Он не ждал успеха и не стремился к нему. В самом прямом смысле слова поэзия была для него духовной потребностью, и только. Он не оглядывался ни на принятые каноны, ни на проверенные читательским признанием образцы. Идеи, выразившиеся в его книгах, метафоры и символы, в которых они запечатлены, весь поэтический мир Блейка менее всего ориентирован на существующую норму, иметь ли в виду эстетику конца XVIII века или романтические устремления.

При всех явных и скрытых перекличках с характерными мотивами литературы того времени, поэзия Блейка ощутимо выделяется на общем фоне, побуждая некоторых исследователей говорить о том, что это явление вообще неорганично для английской поэтической традиции, какой она складывалась вплоть до романтиков и даже после них — до XX века. Очевидное преувеличение, но тем не менее здесь есть доля истины. Содержание, которое раскрылось в стихах и «пророческих книгах» Блейка, и в самом деле не имеет аналогий ни в предшествующей, ни в современной Блейку английской литературе. И оно определило новизну, самобытность его поэтики.

Прерафаэлиты видели в нем гения, обитавшего в сфере чистой духовности. А на деле его нельзя понять, не оценив в его стихах образности, навеянной той грубой повседневностью трущобных кварталов, которая ему была привычна с детства. Она вошла в поэзию Блейка, сообщив ей небывалую резкость социальных штрихов, графичность образов и такой всепроникающий урбанизм колорита, будто его стихи были написаны не в конце XVIII века, а по меньшей мере столетием позже.

Духовные корни Блейка уходят в ту же почву. Та среда, где вырос Блейк* продолжала хранить, передавая из поколения в поколение, сложившиеся еще в средневековье еретические и сектантские доктрины, в которых за ветхозаветными понятиями, категориями и образами полыхает едва сдерживаемое пламя плебейской революционности, а идея Рая крепится требованиями достойной жизни на земле. Преследовавшиеся еще более жестоко, чем неверие, эти учения — антиномианцев, фамилистов, «бешеных», иоахимитов — выдерживали самые беспощадные гонения официальной церкви и государства, а таившееся в них пламя на протяжении истории не раз вырывалось наружу, требования высказывались открыто — вспомнить хотя бы о Томасе Мюнцере, анабаптисте, вожде Крестьянской войны в Германии, казненном, как и большинство его сторонников.

# Материал
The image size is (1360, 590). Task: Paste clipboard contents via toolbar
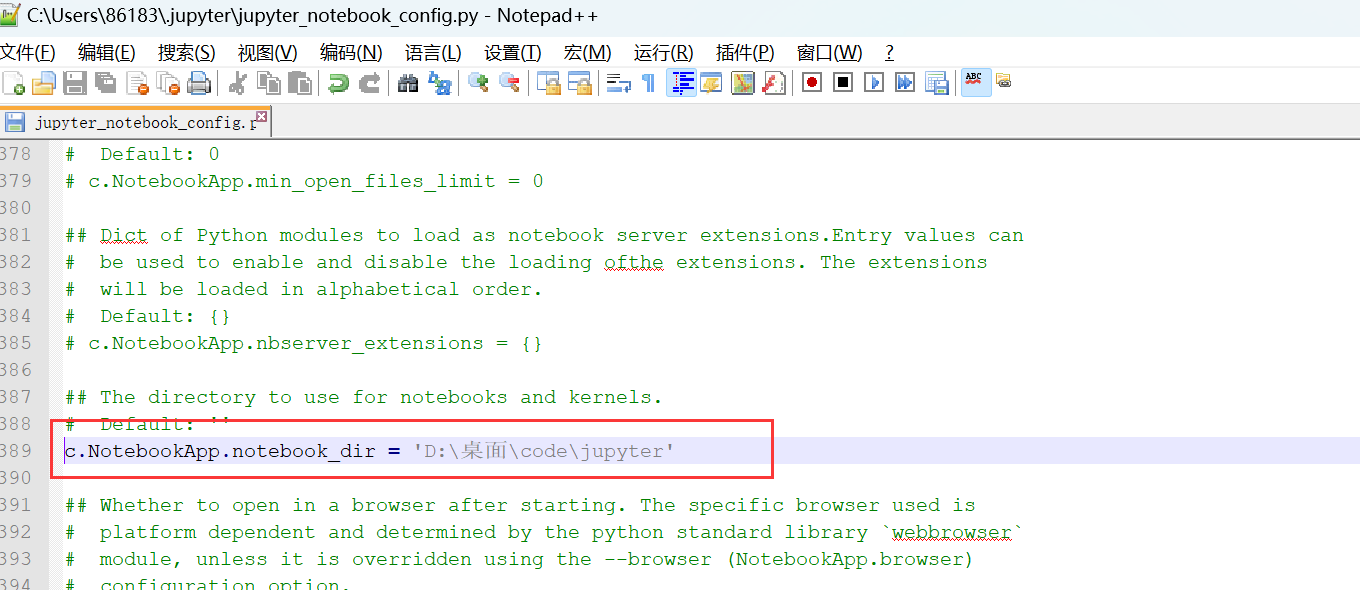click(x=299, y=82)
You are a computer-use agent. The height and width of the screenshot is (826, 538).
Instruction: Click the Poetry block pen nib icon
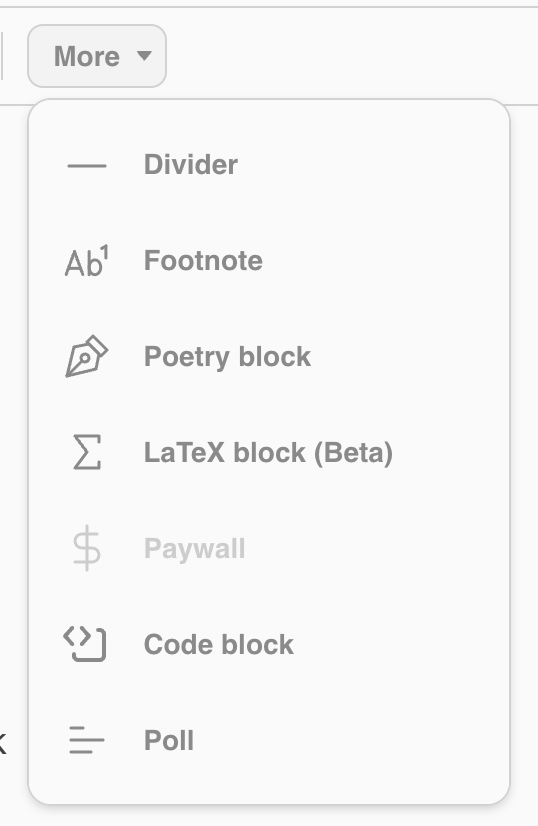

# Что сделать
1. Кем считали Блейка прерафаэлиты, согласно тексту о поэзии Блейка?
2. Напишите, пожалуйста, продолжение текста о поэзии Блейка, начав сразу после его последнего предложения.

# Ответы по порядку
1. Гением, обитавшим в сфере чистой духовности.

2.
По собственному свидетельству Блейка, он приобщился к этой облеченной в религиозные символы плебейской идеологии еще с юности. Мальчиком его уже посещали мистические видения. В 1788 году был прочитан труд Э. Сведенборга (1688—1772) «Мудрость ангелов», а затем «Небо и Ад» — одно из основных сочинений шведского мистика. В «пророческих книгах» повсюду попадаются следы этого чтения. Не раз пытались представить Блейка последовательным сторонником этого теолога, находя нечто знаменательное в том, что сведен-боргианская «Новая церковь» была основана в год рождения поэта (1757). Влияние нельзя недооценивать, но нельзя не видеть и открытого спора со Сведенборгом, развернутого во многих блейковских произведениях. Блейку остался совершенно чужд сведенборговский плоский морализм, как и метафизичность картины мира, созданной в «Небе и Аде», где духовное прочно отделено от материального, а субъективное от сущего.

Не могут удивить ни само это воздействие, ни последующая полемика. Идеи Сведенборга дали толчок мощному оппозиционному движению сектантства, но вскоре оно далеко переросло рамки сведенборговской теологии. А Блейку была важна, конечно, не сама по себе теология, ему было важно выраженное на ее языке стремление к справедливости и подлинной духовности бытия. Он воспринял пронесенный через столетия бунтарский дух, это еретическое толкование христианства как земной справедливости, эту нравственную ригористичность и особый духовный настрой, при котором суровой мерой божеского и сатанинского измеряется любой, даже мелкий людской поступок, и события сегодняшней жизни видятся как органическое продолжение событий евангельской истории в их высоком этическом смысле, и весь путь человечества предстает как ристалище Добра и Зла, борющихся со дней творения. Он воспринял основную мысль еретической теологии — мысль о человечности Христа, сформулированную еще в XII веке итальянским мистиком Иоахимом Флорским (ок. 1132—1202), идею Вечносущего евангелия, согласно которой Бог есть не сила внешняя по отношению к человеку, но впервые выявленная в Иисусе внутренняя духовная сила каждого, высвобождение которой ознаменует грядущую эпоху бесцерковности, любви, братства и свободы. Он воспринял и символику, возникающую уже в самых ранних сектантских проповедях, — символику разрушения до камней Вавилона — порочного мира социальной иерархии и церковной лжи, и построения Иерусалима — царства человеческого равенства и осуществленной христианской нормы, государстваутопии, того Иерусалима, который у Блейка «свободою зовется средь Альбиона сыновей».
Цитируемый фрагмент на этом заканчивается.